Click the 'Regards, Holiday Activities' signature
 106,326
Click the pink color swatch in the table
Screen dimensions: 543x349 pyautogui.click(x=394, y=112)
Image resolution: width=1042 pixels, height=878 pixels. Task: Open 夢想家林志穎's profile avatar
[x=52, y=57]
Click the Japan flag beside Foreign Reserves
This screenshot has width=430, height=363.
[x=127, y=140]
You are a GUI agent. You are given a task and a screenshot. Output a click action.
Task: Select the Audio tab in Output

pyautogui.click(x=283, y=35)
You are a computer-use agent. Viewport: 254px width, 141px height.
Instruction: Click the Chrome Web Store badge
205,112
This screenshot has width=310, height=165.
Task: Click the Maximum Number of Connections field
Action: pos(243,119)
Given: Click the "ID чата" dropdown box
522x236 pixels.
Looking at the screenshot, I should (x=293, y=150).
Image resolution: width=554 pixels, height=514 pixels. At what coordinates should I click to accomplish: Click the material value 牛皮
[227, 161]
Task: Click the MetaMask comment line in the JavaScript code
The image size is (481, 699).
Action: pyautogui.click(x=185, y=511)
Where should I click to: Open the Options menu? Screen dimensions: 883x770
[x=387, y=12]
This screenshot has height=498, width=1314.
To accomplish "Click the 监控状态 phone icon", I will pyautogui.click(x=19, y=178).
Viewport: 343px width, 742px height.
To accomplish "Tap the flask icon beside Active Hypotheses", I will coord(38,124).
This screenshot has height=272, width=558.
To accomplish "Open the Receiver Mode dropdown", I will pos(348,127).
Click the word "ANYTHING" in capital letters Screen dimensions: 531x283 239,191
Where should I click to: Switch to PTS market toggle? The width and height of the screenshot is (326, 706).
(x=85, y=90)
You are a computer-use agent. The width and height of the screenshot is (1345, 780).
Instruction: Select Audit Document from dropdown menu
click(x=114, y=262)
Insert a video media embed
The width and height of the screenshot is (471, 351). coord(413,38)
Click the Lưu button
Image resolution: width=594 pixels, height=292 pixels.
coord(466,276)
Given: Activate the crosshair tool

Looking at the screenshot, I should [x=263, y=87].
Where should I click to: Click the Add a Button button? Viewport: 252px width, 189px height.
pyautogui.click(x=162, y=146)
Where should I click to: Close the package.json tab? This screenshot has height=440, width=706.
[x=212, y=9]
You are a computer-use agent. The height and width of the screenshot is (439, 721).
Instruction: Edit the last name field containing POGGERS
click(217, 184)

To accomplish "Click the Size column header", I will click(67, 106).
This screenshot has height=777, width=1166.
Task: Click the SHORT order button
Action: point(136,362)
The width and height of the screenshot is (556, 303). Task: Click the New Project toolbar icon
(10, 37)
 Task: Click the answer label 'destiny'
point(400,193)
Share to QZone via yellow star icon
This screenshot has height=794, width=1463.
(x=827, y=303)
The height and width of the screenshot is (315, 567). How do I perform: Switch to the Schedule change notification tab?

============================================================

● **Task objective**
Within the material above, find every line containing the word "agent" and copy it.

● **Written response**
You are a GUI agent. You are given a task and a screenshot. Output a click action.
You are a computer-use agent. Viewport: 254px width, 141px height.
You are a computer-use agent. The width and height of the screenshot is (1345, 780).
You are a computer-use agent. The height and width of the screenshot is (439, 721).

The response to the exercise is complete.